*Problem requirements:*
No pictures should appear in the copy; otherwise retype the entries exactly.

START Records for processing

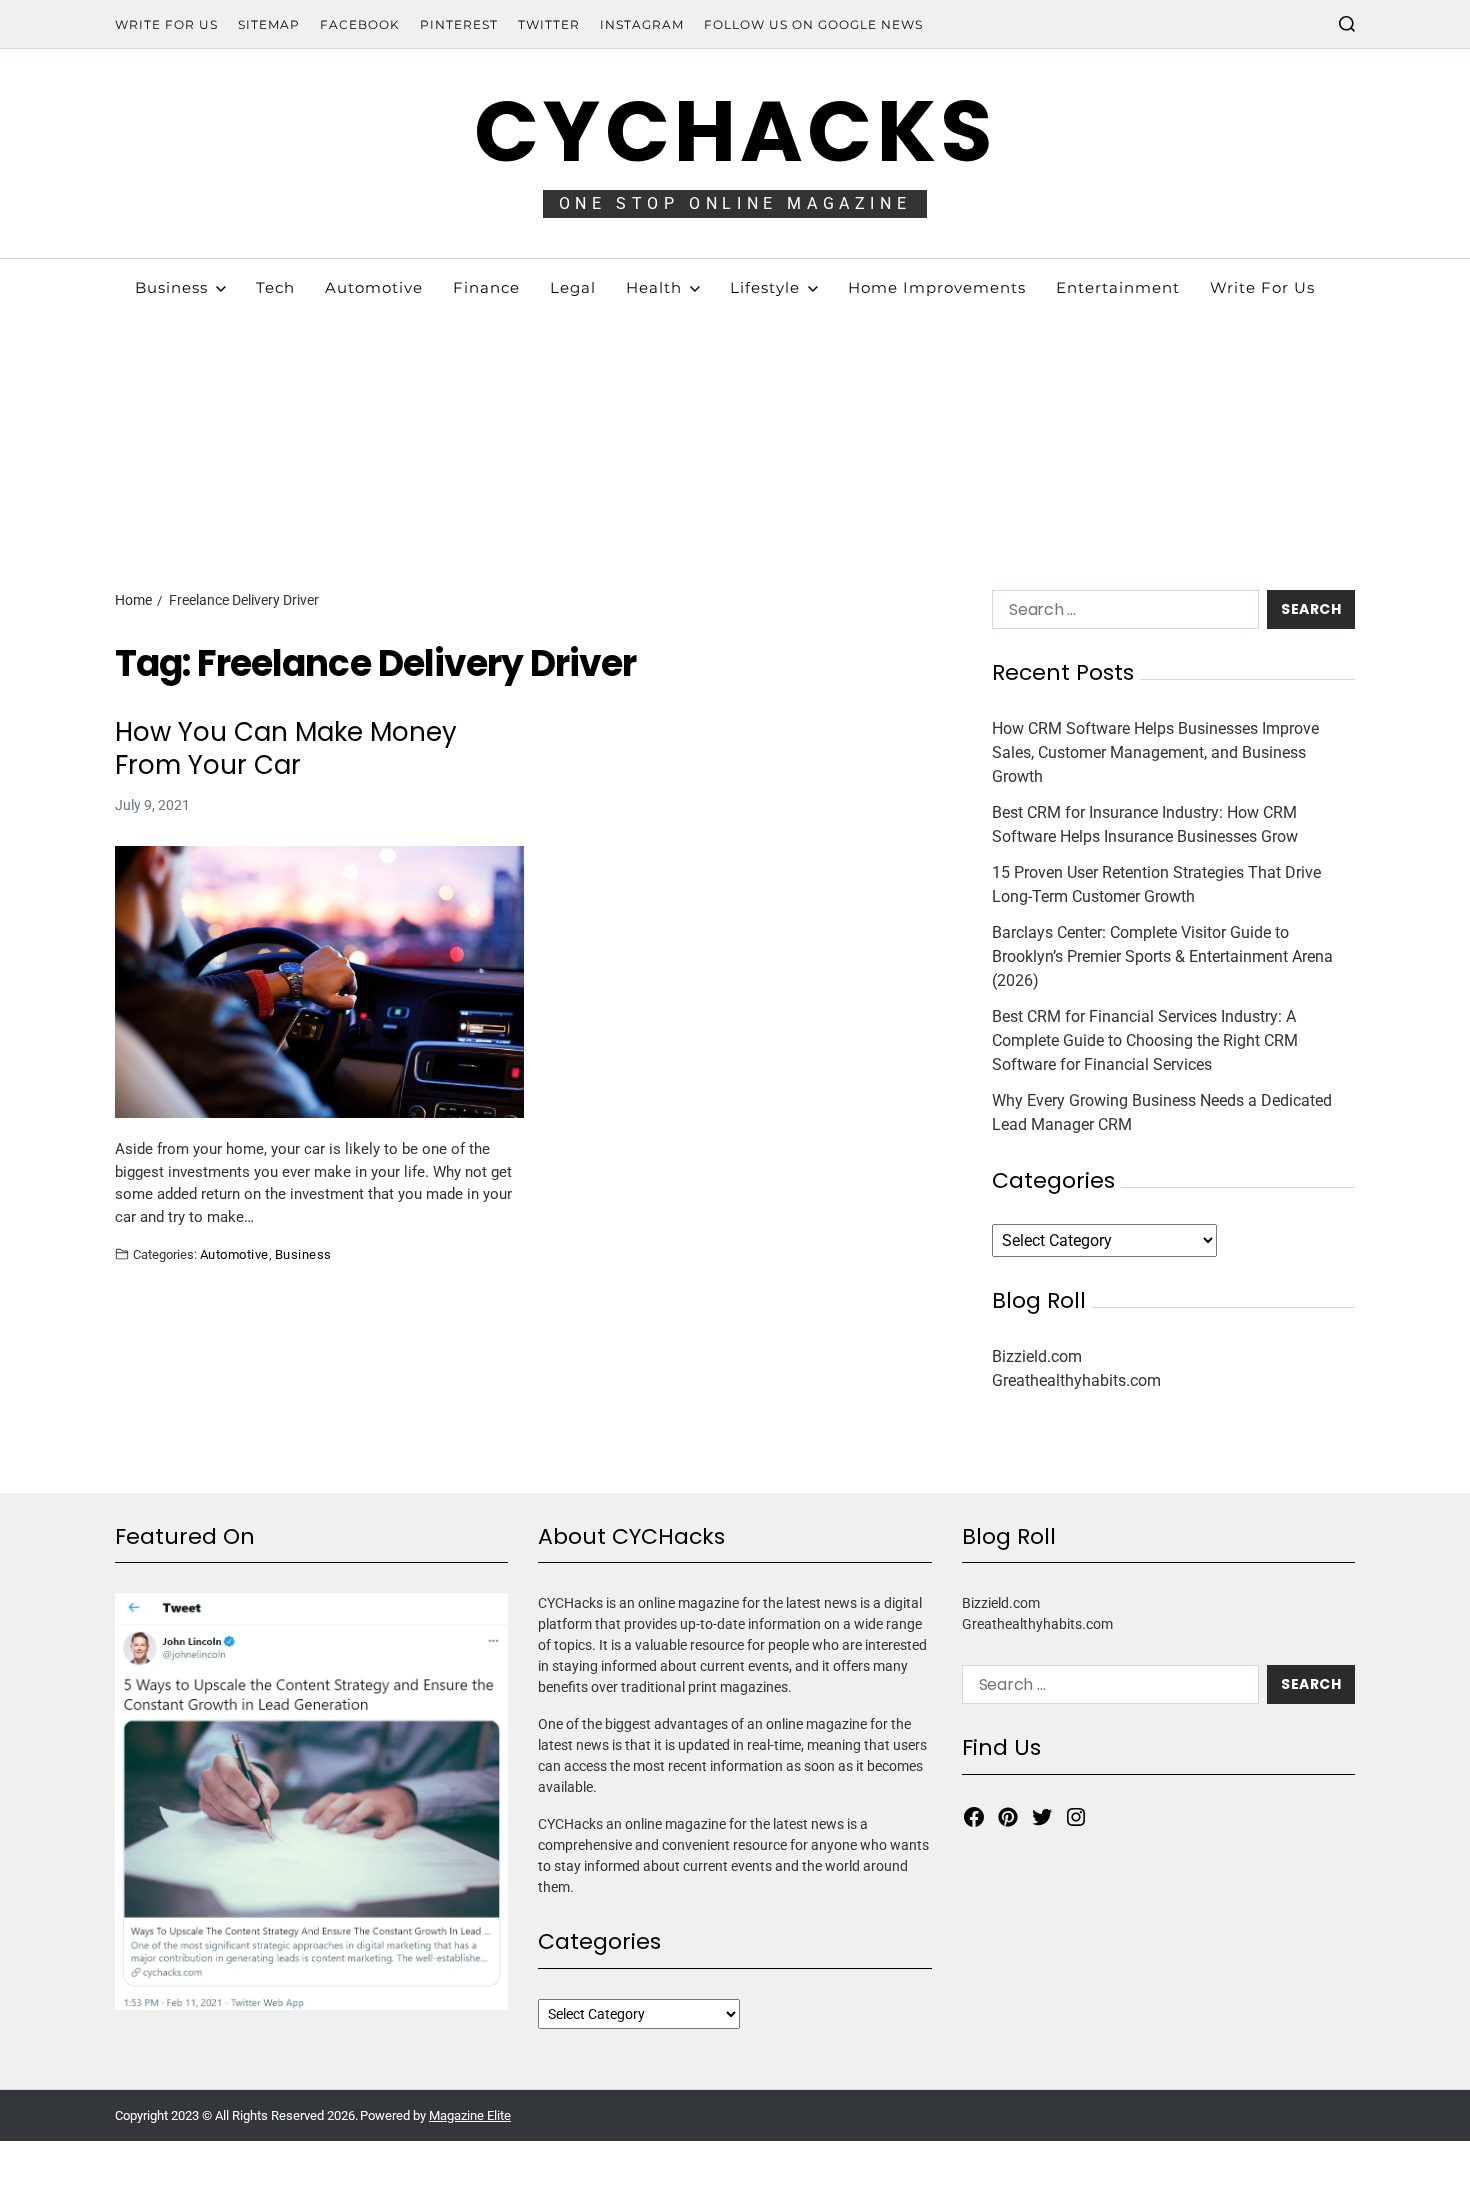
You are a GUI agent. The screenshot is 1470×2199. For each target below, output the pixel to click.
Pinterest (459, 24)
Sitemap (269, 24)
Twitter (549, 24)
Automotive (234, 1254)
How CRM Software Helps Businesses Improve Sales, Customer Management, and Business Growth (1155, 752)
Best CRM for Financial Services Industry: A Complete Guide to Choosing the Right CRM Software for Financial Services (1145, 1040)
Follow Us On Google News (813, 24)
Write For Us (166, 24)
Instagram (642, 24)
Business (303, 1254)
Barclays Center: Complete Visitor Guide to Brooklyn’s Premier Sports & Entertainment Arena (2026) (1162, 956)
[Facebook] (974, 1817)
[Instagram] (1076, 1817)
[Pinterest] (1008, 1817)
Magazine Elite (470, 2115)
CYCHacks (735, 131)
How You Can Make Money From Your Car (286, 748)
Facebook (360, 24)
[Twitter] (1042, 1817)
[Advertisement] (735, 410)
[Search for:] (1121, 613)
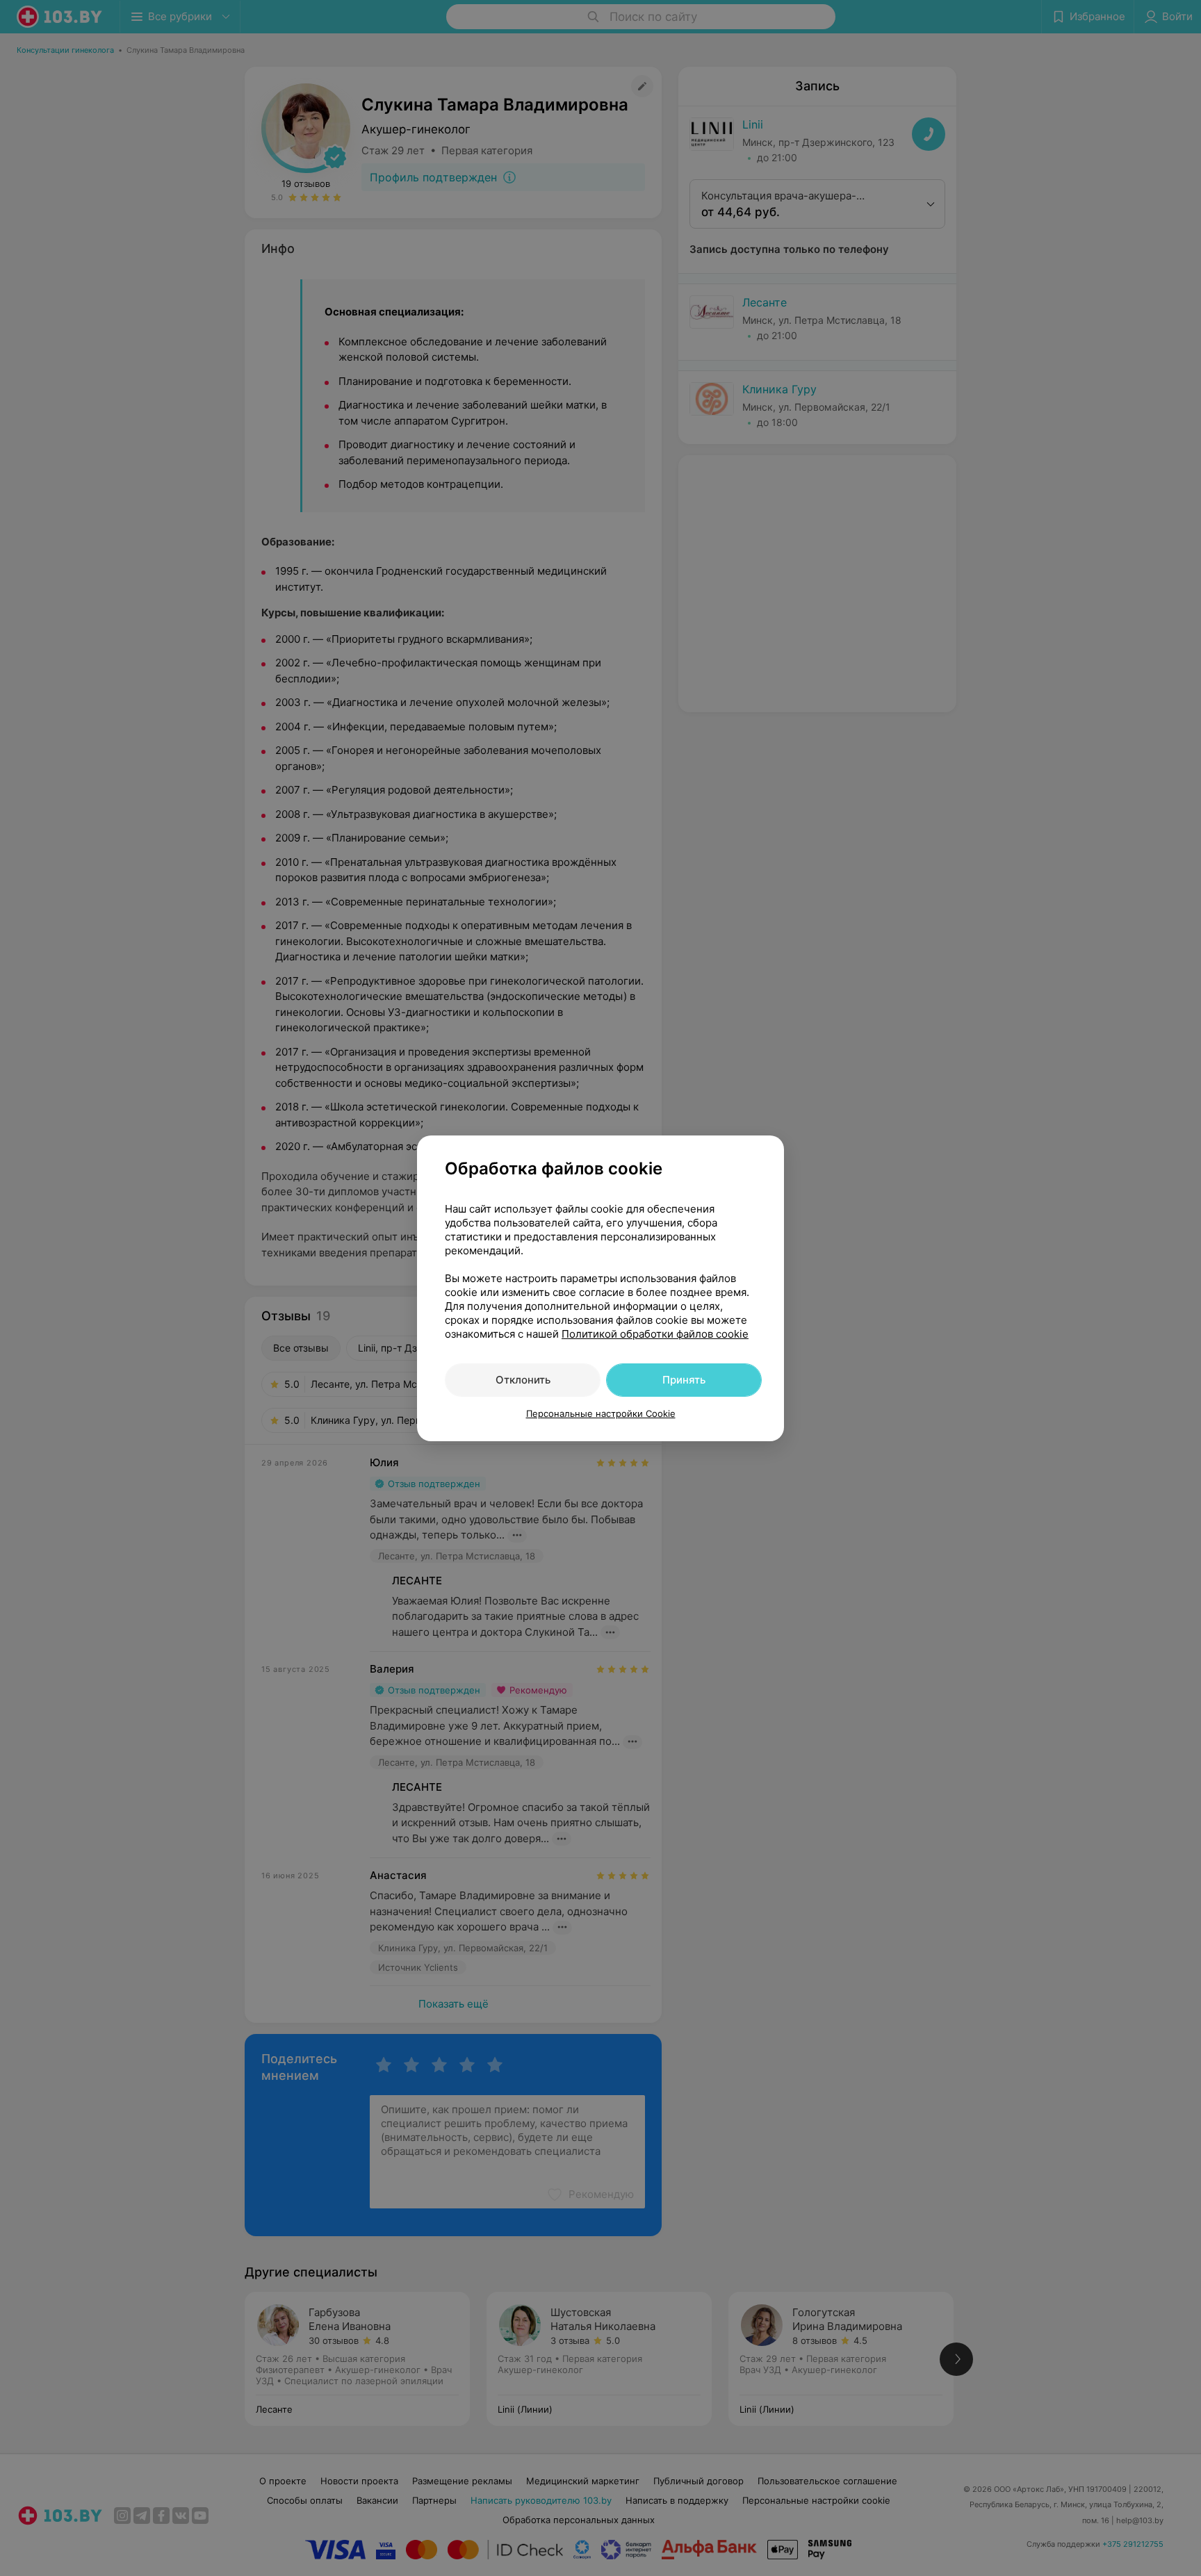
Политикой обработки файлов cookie (655, 1333)
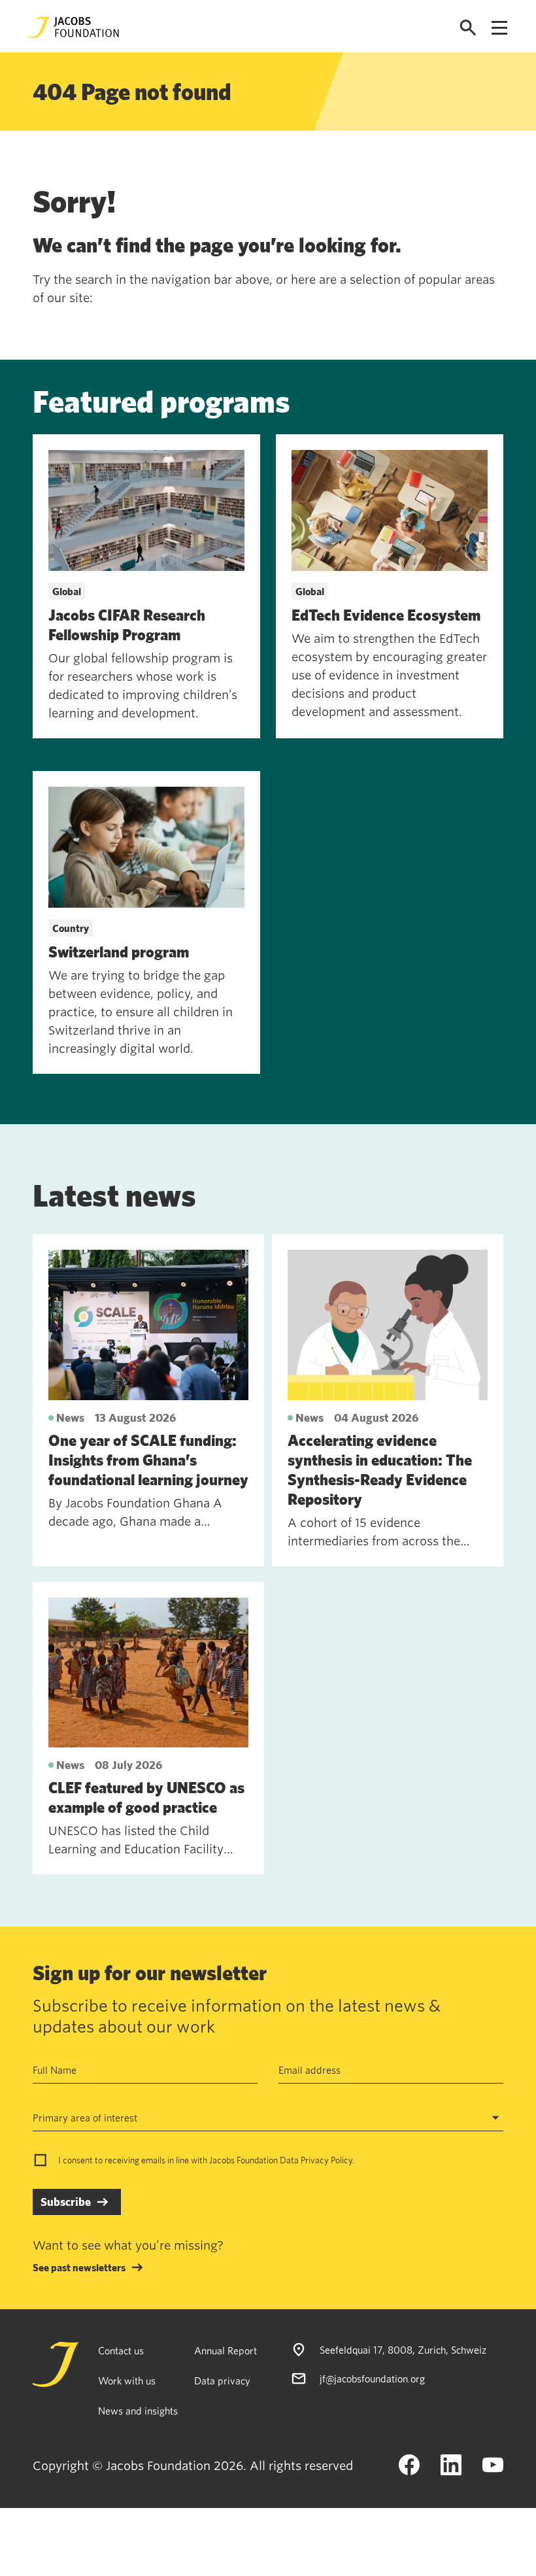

END Records for processing

*Solved exercise:*
You are a GUI agent. The screenshot is 1470×2199. For each target below, output the pixel to click.
Pinterest (459, 24)
Sitemap (269, 24)
Twitter (549, 24)
Automotive (234, 1254)
How CRM Software Helps Businesses Improve Sales, Customer Management, and Business Growth (1155, 752)
Best CRM for Financial Services Industry: A Complete Guide to Choosing the Right CRM Software for Financial Services (1145, 1040)
Follow Us On Google News (813, 24)
Write For Us (166, 24)
Instagram (642, 24)
Business (303, 1254)
Barclays Center: Complete Visitor Guide to Brooklyn’s Premier Sports & Entertainment Arena (2026) (1162, 956)
[Facebook] (974, 1817)
[Instagram] (1076, 1817)
[Pinterest] (1008, 1817)
Magazine Elite (470, 2115)
CYCHacks (735, 131)
How You Can Make Money From Your Car (286, 748)
Facebook (360, 24)
[Twitter] (1042, 1817)
[Advertisement] (735, 410)
[Search for:] (1121, 613)
Политикой обработки файлов cookie (655, 1333)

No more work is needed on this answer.